(Saved entries)
-- Opening Marker --
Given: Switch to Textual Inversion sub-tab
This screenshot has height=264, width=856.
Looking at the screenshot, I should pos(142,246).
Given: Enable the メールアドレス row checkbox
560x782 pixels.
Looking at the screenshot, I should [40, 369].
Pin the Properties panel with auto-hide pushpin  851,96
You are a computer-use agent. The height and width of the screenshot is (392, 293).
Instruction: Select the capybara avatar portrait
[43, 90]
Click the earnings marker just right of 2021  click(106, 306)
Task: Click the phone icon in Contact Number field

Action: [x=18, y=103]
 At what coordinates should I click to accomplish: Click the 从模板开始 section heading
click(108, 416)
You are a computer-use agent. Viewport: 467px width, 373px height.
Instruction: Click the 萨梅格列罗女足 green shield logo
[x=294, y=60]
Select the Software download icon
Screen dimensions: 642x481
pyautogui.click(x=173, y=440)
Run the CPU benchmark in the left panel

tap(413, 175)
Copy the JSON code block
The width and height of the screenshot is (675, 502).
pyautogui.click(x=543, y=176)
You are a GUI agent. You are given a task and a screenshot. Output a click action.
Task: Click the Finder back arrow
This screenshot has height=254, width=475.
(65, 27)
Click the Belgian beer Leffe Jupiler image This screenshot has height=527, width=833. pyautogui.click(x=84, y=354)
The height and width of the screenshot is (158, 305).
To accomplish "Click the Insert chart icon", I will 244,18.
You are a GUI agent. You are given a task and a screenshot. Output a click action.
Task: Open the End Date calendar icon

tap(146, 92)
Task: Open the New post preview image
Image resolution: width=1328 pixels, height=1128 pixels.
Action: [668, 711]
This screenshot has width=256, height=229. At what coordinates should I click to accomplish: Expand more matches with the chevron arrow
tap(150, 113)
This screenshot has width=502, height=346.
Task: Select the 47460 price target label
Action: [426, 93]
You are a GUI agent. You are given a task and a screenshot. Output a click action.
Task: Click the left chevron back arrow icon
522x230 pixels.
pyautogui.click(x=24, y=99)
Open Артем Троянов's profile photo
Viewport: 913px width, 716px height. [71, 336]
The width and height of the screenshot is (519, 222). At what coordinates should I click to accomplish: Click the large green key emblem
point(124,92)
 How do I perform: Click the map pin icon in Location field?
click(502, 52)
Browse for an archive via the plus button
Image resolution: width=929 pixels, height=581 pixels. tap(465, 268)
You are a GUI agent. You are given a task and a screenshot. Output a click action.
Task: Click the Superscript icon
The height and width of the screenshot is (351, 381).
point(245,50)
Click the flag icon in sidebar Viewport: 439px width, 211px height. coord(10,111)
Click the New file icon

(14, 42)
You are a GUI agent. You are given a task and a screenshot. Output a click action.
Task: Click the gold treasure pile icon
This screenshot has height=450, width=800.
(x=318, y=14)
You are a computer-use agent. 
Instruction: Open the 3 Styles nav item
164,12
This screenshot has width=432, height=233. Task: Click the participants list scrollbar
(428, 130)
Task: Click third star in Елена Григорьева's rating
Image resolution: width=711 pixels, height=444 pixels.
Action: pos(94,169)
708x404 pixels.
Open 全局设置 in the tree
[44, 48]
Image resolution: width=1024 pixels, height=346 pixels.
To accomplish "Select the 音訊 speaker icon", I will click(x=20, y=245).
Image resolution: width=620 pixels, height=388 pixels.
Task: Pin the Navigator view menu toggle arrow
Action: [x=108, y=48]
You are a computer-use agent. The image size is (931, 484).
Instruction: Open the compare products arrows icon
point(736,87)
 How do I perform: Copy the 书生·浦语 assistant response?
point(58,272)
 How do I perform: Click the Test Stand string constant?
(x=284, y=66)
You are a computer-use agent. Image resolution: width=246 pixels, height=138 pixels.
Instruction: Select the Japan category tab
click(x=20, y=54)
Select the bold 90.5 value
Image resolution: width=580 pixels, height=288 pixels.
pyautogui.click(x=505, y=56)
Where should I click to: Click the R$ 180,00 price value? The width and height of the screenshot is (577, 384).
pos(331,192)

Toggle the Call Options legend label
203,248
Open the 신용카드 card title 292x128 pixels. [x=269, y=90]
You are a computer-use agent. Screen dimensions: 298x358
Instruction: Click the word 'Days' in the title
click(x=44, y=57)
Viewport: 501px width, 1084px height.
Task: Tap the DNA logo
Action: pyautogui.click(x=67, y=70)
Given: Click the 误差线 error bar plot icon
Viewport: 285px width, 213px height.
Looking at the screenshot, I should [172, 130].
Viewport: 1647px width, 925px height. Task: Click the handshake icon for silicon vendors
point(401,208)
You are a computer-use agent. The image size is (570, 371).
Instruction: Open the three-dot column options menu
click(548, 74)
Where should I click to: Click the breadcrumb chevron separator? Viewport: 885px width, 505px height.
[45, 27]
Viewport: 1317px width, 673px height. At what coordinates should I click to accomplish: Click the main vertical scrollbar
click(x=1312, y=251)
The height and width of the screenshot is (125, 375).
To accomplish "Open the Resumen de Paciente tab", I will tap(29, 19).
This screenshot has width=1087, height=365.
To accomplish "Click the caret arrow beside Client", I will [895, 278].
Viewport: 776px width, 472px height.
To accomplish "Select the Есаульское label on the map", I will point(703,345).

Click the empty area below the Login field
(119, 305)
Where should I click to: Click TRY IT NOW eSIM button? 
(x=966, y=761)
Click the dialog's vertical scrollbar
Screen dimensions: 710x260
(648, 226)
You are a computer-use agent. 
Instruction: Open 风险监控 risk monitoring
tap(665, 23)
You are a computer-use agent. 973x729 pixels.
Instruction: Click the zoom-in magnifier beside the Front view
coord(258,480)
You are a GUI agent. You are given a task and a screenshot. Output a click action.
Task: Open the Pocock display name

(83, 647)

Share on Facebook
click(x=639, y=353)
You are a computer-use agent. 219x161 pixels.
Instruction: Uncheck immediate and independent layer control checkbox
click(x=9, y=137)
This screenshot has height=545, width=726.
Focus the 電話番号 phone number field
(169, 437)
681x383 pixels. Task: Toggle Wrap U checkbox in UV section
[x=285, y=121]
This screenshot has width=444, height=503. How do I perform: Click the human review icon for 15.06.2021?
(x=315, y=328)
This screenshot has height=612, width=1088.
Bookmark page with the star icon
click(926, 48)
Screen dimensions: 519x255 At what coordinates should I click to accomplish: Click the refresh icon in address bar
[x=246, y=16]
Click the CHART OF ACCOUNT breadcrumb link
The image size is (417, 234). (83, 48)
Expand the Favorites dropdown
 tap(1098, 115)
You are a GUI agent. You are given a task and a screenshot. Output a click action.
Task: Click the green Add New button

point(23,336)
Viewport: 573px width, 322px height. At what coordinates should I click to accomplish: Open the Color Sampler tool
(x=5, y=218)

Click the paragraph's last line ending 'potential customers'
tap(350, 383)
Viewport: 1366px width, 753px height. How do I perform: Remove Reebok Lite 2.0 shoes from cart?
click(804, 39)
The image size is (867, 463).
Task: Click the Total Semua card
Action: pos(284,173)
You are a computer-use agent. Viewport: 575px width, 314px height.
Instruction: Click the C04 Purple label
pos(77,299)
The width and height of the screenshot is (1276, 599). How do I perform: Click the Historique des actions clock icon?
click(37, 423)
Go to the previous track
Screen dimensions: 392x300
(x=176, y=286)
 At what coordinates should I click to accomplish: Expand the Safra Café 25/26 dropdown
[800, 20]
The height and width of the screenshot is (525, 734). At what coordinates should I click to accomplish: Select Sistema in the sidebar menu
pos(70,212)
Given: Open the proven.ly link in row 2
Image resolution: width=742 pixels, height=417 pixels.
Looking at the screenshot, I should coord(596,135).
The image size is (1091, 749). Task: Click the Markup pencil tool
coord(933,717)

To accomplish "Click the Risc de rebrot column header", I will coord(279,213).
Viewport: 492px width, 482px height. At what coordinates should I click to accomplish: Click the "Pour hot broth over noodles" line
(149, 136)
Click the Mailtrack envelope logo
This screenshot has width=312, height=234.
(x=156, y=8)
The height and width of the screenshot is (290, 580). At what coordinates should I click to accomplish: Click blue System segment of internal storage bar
-- Closing Marker --
EXERCISE: Please give an exact copy of the lines above, beginning with the line containing "You are a computer-use agent. The image size is (570, 371)." and running through the line containing "Viewport: 776px width, 472px height.", and of no other lines.

PROBLEM SOLUTION:
You are a computer-use agent. The image size is (570, 371).
Instruction: Open the three-dot column options menu
click(548, 74)
Where should I click to: Click the breadcrumb chevron separator? Viewport: 885px width, 505px height.
[45, 27]
Viewport: 1317px width, 673px height. At what coordinates should I click to accomplish: Click the main vertical scrollbar
click(x=1312, y=251)
The height and width of the screenshot is (125, 375).
To accomplish "Open the Resumen de Paciente tab", I will tap(29, 19).
This screenshot has width=1087, height=365.
To accomplish "Click the caret arrow beside Client", I will [895, 278].
Viewport: 776px width, 472px height.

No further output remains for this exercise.